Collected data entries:
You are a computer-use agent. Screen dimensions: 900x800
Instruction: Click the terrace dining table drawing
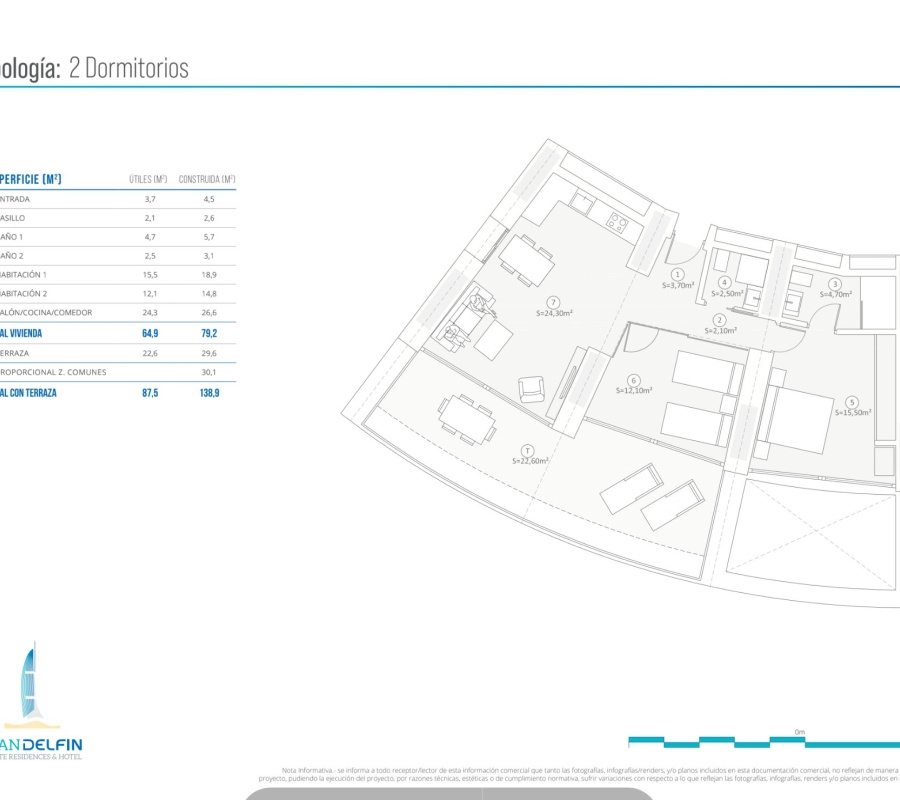467,420
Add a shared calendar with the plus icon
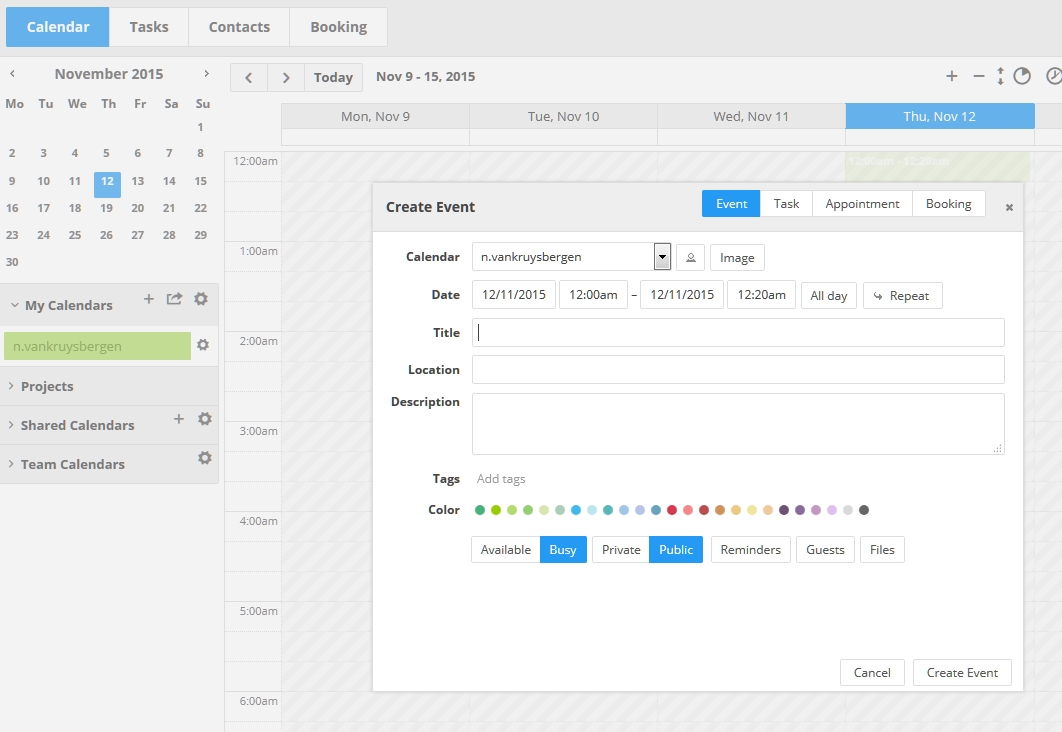The height and width of the screenshot is (732, 1062). (x=179, y=419)
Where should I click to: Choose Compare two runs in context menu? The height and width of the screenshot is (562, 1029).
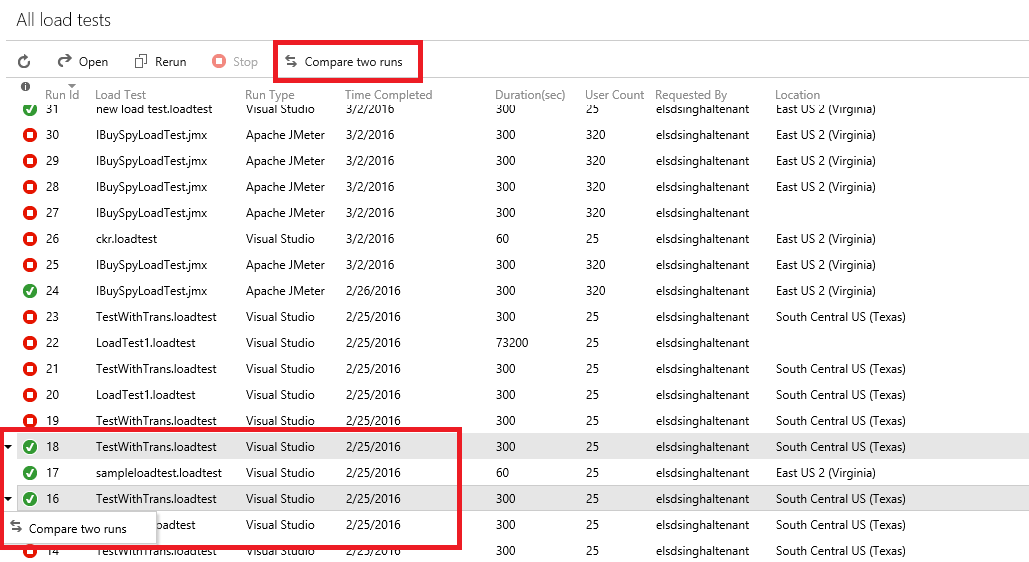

Work item: With the pictures left out, return each entry exactly as written.

Written reply:
You are a computer-use agent. Screen dimensions: 900x800
Instruction: Click the terrace dining table drawing
467,420
Add a shared calendar with the plus icon
The height and width of the screenshot is (732, 1062). (x=179, y=419)
Where should I click to: Choose Compare two runs in context menu? The height and width of the screenshot is (562, 1029).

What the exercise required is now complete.